Requirement:
What you return must be every line from the beginning of the data through the line holding "Click the www.365jz.com watermark", unchanged.

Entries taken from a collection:
━━━━━━

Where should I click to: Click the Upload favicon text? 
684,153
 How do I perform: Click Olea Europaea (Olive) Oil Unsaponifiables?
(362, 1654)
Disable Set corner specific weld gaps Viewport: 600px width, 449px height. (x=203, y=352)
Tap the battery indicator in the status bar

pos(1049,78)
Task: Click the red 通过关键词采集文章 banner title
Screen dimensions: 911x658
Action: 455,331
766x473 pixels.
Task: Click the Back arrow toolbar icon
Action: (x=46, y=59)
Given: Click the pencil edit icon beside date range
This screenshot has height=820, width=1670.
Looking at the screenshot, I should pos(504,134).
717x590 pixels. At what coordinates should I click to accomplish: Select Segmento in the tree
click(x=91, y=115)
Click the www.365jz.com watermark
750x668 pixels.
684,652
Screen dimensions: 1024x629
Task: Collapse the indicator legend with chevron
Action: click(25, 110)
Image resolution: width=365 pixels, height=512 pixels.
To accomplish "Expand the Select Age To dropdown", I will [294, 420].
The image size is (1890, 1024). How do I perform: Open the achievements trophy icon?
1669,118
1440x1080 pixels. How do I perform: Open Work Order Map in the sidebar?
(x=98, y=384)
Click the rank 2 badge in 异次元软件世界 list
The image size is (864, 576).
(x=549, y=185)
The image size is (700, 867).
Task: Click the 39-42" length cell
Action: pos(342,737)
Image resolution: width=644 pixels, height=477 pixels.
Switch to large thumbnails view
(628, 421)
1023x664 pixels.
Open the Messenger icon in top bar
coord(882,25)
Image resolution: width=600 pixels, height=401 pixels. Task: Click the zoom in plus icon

━━━━━━

Finished exercise:
Where should I click to: Click the Upload favicon text? 
684,153
 How do I perform: Click Olea Europaea (Olive) Oil Unsaponifiables?
(362, 1654)
Disable Set corner specific weld gaps Viewport: 600px width, 449px height. (x=203, y=352)
Tap the battery indicator in the status bar

pos(1049,78)
Task: Click the red 通过关键词采集文章 banner title
Screen dimensions: 911x658
Action: 455,331
766x473 pixels.
Task: Click the Back arrow toolbar icon
Action: (x=46, y=59)
Given: Click the pencil edit icon beside date range
This screenshot has height=820, width=1670.
Looking at the screenshot, I should pos(504,134).
717x590 pixels. At what coordinates should I click to accomplish: Select Segmento in the tree
click(x=91, y=115)
Click the www.365jz.com watermark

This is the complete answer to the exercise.